Violence, machismo, honor, evil…and Brad Pitt.
For an intensely literary stylist who shuns media attention, Cormac McCarthy has hardly been wallowing in obscurity. Oprah’s Book Club has helped to make his grim but magnificent novel, The Road, one of America’s most popular reads, and an upcoming film of his surprisingly genre-based, movie-ready No Country for Old Men will only increase his popularity. Many of his new fans will undoubtedly want to check out All the Pretty Horses, the 1992 book that won him early acclaim (and a National Book Award). The novel was made into a movie starring Matt Damon back in 2000, and now fellow young Hollywood A-lister Brad Pitt has contributed his voice to this audio version.
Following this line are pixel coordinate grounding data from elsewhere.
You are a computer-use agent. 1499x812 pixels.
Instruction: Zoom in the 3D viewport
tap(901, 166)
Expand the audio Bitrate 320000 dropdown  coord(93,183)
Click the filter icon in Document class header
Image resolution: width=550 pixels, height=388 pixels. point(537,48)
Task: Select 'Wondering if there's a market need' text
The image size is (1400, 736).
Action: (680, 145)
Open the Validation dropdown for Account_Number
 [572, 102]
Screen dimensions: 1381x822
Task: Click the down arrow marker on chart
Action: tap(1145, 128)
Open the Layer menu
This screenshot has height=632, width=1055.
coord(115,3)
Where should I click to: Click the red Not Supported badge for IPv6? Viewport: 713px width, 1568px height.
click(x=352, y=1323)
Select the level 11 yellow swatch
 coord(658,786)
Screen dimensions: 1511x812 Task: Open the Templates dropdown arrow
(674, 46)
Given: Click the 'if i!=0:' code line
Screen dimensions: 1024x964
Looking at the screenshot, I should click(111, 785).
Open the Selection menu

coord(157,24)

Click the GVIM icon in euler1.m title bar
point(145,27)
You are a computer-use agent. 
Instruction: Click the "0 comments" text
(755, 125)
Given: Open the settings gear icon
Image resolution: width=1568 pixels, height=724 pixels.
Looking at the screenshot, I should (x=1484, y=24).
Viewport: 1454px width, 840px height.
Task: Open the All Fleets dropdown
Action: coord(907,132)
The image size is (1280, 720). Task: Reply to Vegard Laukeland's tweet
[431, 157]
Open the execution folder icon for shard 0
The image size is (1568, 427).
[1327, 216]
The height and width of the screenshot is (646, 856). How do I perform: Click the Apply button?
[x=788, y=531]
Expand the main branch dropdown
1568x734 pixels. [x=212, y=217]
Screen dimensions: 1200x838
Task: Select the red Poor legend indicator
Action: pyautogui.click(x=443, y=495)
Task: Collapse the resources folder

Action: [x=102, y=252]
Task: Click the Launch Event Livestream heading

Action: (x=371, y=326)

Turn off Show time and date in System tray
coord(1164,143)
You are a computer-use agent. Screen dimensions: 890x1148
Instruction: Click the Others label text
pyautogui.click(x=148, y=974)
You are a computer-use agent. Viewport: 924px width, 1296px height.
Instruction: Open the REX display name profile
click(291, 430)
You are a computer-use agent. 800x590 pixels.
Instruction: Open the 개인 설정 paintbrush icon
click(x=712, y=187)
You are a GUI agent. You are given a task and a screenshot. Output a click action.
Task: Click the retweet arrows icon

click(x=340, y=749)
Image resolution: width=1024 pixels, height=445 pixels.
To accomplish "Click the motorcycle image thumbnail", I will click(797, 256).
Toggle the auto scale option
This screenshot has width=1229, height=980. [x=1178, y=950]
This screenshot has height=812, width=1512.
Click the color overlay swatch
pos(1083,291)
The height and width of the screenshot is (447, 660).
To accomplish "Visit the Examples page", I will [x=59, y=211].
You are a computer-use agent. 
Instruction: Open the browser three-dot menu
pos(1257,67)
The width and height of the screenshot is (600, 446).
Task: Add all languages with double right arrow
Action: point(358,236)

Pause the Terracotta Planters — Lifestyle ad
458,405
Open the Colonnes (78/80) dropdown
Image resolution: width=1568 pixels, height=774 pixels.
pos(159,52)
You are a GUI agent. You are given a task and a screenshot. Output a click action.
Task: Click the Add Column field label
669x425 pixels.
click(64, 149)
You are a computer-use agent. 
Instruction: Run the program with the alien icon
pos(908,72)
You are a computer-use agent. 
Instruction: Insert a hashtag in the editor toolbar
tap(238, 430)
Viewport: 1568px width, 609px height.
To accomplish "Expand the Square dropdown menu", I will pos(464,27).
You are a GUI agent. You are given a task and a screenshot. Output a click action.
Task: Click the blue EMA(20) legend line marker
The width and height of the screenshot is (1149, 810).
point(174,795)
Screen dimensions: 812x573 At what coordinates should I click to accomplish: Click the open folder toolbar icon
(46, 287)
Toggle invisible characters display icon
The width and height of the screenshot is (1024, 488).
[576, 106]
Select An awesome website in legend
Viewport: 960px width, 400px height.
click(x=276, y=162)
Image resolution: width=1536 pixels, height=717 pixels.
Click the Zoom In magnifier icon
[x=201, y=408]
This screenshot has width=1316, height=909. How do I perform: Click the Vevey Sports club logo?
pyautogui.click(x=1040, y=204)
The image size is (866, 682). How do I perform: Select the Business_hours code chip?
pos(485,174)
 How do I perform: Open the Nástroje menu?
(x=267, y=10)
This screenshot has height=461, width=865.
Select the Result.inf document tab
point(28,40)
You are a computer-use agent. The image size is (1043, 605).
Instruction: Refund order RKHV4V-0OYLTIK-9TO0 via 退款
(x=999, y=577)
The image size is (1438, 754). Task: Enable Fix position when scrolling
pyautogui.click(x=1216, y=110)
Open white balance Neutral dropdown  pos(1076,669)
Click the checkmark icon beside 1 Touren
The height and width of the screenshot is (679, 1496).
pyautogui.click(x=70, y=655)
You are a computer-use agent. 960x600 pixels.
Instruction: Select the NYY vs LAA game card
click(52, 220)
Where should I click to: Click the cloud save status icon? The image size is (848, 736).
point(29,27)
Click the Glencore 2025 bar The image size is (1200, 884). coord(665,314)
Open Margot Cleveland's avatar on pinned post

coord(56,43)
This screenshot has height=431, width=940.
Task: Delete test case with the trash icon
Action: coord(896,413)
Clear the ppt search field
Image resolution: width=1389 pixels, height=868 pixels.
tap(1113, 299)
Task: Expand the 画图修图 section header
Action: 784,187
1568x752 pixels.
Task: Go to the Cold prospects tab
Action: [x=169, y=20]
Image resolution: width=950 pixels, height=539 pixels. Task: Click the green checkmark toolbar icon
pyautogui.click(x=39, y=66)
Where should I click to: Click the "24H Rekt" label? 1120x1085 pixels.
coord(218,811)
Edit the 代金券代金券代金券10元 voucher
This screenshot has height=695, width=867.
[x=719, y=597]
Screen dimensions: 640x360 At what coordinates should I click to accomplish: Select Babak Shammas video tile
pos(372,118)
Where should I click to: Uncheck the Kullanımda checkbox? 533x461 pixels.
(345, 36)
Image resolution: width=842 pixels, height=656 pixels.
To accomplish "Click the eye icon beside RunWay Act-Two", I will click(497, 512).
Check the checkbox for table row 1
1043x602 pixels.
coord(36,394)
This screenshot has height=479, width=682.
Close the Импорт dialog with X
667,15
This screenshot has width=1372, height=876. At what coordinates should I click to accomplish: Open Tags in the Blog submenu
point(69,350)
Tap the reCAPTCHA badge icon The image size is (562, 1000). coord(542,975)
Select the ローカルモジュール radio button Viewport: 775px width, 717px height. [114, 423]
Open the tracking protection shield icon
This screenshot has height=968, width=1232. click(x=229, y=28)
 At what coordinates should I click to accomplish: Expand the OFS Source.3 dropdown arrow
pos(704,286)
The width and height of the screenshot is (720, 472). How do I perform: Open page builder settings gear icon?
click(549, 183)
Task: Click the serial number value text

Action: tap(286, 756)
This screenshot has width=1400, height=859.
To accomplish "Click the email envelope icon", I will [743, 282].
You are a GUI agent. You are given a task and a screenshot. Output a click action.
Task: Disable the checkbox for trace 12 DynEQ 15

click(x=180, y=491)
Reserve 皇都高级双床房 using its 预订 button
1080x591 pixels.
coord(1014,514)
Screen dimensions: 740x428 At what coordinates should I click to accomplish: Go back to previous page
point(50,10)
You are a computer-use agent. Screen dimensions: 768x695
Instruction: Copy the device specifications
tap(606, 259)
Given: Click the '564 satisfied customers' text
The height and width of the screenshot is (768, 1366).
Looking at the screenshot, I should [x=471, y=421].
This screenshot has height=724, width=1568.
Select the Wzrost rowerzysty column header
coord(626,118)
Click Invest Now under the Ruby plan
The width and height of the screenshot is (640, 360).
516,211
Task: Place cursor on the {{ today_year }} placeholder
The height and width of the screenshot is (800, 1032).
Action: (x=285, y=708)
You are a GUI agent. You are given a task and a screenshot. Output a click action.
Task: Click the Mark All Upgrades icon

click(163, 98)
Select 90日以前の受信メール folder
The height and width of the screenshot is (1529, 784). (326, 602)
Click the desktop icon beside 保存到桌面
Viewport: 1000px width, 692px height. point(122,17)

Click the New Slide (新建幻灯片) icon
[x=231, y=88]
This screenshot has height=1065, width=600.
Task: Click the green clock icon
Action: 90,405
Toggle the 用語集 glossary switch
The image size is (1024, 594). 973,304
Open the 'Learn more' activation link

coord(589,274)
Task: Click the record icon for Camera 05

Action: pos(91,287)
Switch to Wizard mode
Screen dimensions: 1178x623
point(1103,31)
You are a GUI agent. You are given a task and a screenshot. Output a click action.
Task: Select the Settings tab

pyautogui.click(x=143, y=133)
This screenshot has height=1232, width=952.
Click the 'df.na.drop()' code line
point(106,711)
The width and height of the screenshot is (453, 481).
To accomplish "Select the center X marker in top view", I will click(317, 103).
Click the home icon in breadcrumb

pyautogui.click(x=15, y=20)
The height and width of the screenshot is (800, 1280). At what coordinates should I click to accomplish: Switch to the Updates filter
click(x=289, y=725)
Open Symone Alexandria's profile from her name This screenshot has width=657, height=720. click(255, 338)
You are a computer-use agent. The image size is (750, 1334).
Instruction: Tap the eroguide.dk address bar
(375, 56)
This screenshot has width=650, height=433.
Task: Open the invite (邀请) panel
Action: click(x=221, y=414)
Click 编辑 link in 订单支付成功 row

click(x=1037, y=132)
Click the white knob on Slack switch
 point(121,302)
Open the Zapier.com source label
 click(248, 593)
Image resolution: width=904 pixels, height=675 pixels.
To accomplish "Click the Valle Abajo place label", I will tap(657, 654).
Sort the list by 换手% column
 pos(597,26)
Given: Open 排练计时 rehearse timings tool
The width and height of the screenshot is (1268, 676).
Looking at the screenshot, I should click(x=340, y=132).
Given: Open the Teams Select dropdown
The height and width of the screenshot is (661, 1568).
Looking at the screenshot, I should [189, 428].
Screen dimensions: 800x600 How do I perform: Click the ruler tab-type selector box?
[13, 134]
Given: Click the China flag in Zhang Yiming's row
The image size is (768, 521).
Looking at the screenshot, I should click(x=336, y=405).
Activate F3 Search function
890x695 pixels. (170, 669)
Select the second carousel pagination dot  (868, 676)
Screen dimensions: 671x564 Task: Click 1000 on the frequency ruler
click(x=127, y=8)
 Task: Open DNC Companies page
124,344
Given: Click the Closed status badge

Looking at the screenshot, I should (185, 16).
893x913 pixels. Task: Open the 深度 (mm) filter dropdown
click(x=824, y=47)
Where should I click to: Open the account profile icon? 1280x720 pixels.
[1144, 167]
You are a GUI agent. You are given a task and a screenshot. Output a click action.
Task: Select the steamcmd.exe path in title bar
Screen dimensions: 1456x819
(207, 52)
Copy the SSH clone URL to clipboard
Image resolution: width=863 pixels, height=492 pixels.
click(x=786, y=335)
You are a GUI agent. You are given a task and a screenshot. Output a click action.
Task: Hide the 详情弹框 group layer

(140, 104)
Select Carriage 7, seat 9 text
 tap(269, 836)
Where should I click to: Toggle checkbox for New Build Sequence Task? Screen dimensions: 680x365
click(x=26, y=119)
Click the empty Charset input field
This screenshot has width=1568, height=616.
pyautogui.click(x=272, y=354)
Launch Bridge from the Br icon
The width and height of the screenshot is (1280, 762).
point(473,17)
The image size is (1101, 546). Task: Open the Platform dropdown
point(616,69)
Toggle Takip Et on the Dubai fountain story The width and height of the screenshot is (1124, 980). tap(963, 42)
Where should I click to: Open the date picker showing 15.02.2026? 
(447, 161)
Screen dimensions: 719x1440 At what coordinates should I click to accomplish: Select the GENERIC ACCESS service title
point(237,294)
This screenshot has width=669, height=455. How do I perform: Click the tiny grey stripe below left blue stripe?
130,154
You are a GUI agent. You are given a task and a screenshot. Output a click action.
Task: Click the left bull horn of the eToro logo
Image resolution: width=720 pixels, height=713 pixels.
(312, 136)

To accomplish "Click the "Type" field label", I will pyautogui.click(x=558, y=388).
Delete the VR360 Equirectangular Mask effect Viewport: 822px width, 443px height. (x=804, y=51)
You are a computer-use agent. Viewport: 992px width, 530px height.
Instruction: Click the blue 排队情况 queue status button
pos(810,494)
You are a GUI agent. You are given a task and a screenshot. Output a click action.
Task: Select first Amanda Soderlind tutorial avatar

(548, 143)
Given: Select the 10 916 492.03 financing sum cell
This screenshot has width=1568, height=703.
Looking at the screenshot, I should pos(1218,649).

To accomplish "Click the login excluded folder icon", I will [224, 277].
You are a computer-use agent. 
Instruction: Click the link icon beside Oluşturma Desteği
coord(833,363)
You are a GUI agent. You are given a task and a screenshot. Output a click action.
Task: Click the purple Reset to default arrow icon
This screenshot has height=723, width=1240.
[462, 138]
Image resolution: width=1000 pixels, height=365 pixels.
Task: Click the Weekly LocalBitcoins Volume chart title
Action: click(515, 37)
The book, and its sequels The Crossing and Cities of the Plain, which together make up the Border Trilogy, follow the story of a young cowboy named John Grady Cole. When his family ranch is sold out from under him, he saddles up with a buddy and they light out for adventure, romance and frequent gunplay down in Mexico. Like a generation of filmmakers earlier in the century, McCarthy has found in the Western a fertile ground for exploration of weighty themes such as violence and machismo, honor and evil. He endows these matters with a weight and mythic resonance that may seem over-the-top to some — “What he loved in horses was what he loved in men, the blood and the heat of the blood that ran them,” reads a typical sentence. But as you get deeper into the books, you find that they exert an increasingly hypnotic pull and power. In these early works, McCarthy writes in Hemingwayesque sentences with simple clauses connected by lots of ands. More than most of his contemporary fiction writers, he is passionately involved in the heft and rhythm and poetic resonance of words and sentences, and the choice of audio reader seems particularly crucial.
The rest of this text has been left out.